À la faveur de l’agression nazie, s’était mis ain­si en place en France un régime qui res­semble en bien des points à celui qui avait pris le pou­voir en Alle­magne, qui aban­donne rapi­de­ment le com­bat en mai-juin 40 et prône la col­la­bo­ra­tion avec l’occupant. Le tout au terme d’une cam­pagne mili­taire qui confine au sabo­tage en interne et  qui ne laisse de poser des ques­tions que le titre de l’ouvrage de Marc Bloch, « l’étrange défaite » résume à la perfection.

  « Quel dic­ta­teur pour la France ? », demande le Petit Jour­nal à ses lec­teurs en novembre 1934 : ils sont des dizaines de mil­liers à répondre et placent Pétain en tête, sui­vi de … Pierre Laval.

On ne peut dif­fé­ren­cier l’engouement durable pour la figure du Maré­chal de celui d’une large part des couches popu­laires alle­mandes à l’égard de Hit­ler. Nuan­çons tou­te­fois : dans l’un et l’autre cas, comme le rap­pelle Géral­dine Schwartz dans « les amné­siques », il ne s’agit pas d’une adhé­sion idéo­lo­gique pleine et entière : le pre­mier a incar­né la paix obte­nu grâce à l’armistice, le deuxième, en trompe‑l’œil, le redres­se­ment éco­no­mique. Beau­coup par­mi les gens du peuple n’ont été, de part et d’autre, que des « Mitläu­fer », « ceux qui marchent – ou font – avec ». Ou encore, ceux qui se sont conten­tés de faire le dos rond.

À ce pro­pos, le sort fait aux réfu­giés, aux popu­la­tions souf­frant de famine, ne par­ti­cipe t‑il pas d’un méca­nisme sem­blable ? S’il s’agissait de popu­la­tions « blanches », le monde occi­den­tal ne s’en émou­vrait-il pas davan­tage ? Il y a  sans doute du « Mitläu­fer » enfoui en cha­cun de nous, nous aus­si savons détour­ner le regard…

Selon les his­to­riens, si une nou­velle élec­tion par­le­men­taire avait sui­vi celle qui mena Hit­ler au pou­voir, il n’aurait pas pu s’y main­te­nir. Mais cette élec­tion n’eut jamais lieu, et pour cause.

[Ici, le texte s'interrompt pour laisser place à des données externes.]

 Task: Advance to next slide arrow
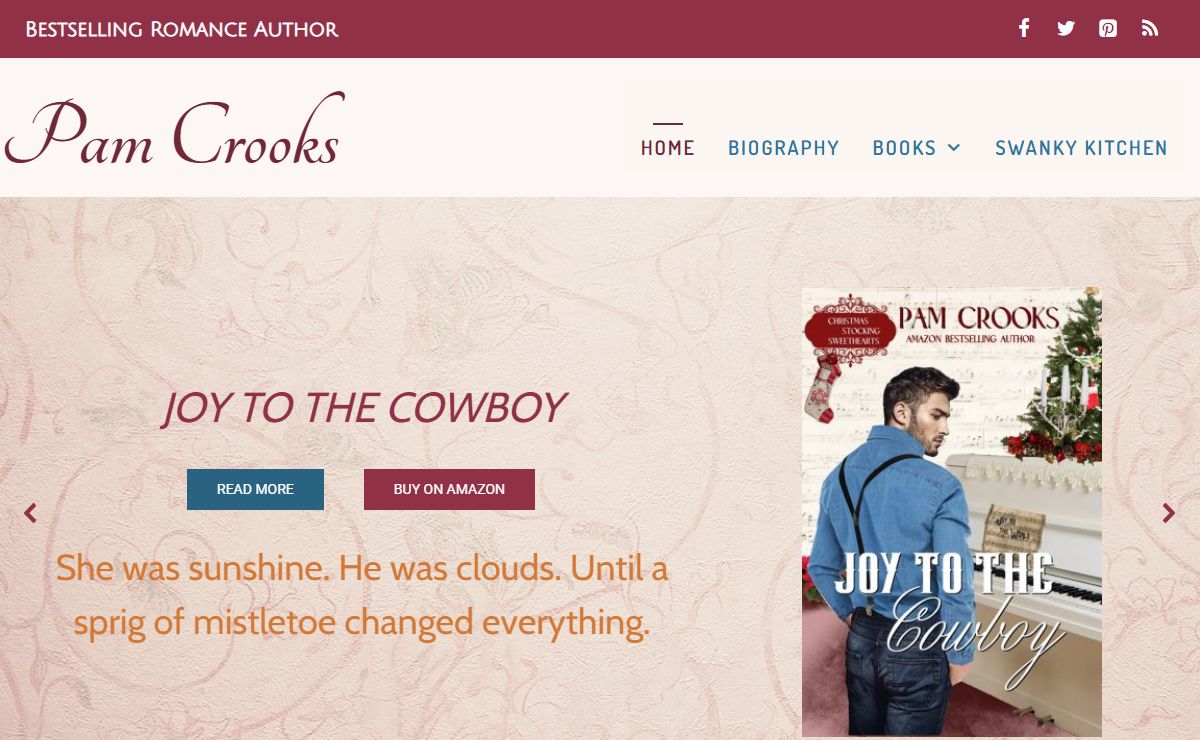tap(1168, 513)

On ne peut repro­cher au peuple alle­mand d’avoir lais­sé le champ libre à la bar­ba­rie hit­lé­rienne sans faire grief dans un même mou­ve­ment au peuple fran­çais d’avoir lais­sé Vichy agir sans bron­cher (seul 2 à 3% de la popu­la­tion fran­çaise s’est inves­tie dans la résis­tance active en France : en Alle­magne, une résis­tance simi­laire a éga­le­ment exis­té jusqu’au bout, y com­pris dans les rangs de la Wehr­macht, mal­gré la répres­sion aus­si immé­diate que féroce mise en place lors de l’instauration du régime hit­lé­rien en 1933). 

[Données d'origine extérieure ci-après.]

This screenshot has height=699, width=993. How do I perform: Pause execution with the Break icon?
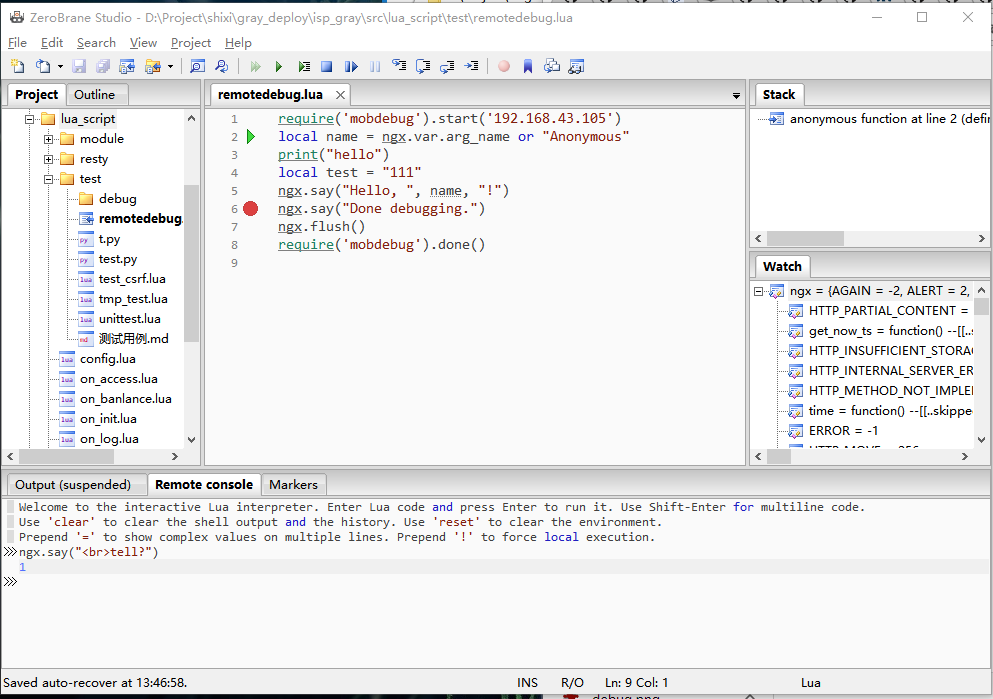point(375,66)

Même s’il est indé­niable que l’Allemagne soit le lieu où le fas­cisme a atteint un som­met inéga­lé de bar­ba­rie, il serait faux, comme le font cer­tains, d’attribuer au peuple alle­mand une quelque pro­pen­sion essen­tia­liste à la vio­lence et à la cruau­té. Faux et dan­ge­reux, car cela affai­bli­rait la vigi­lance à por­ter sur des résur­gences tou­jours pos­sibles ailleurs dans le monde. Les fas­cismes d’hier et d’aujourd’hui ne sont pas iden­tiques, mais de même nature.

En Alle­magne, les gauches com­mu­nistes et sociales-démo­crates, les syn­di­ca­listes, démo­crates et huma­nistes, chré­tiens ou non, se retrou­vèrent en camps de concen­tra­tion du jour au len­de­main. Beau­coup y res­tèrent déte­nus jusqu’au bout, et nombre d’entre eux y lais­sèrent leur vie. Cette purge qui a lami­né le plus impor­tant Par­ti com­mu­niste du conti­nent (le KPD avait trois fois plus d’adhérents que son homo­logue fran­çais) a dura­ble­ment pesé sur la vie poli­tique de la Répu­blique fédé­rale crée en 1949.

Le 8 mai est de ce fait une vic­toire com­mune des peuples d’Europe sur le fas­cisme, y com­pris le peuple alle­mand, qui en fut la pre­mière victime.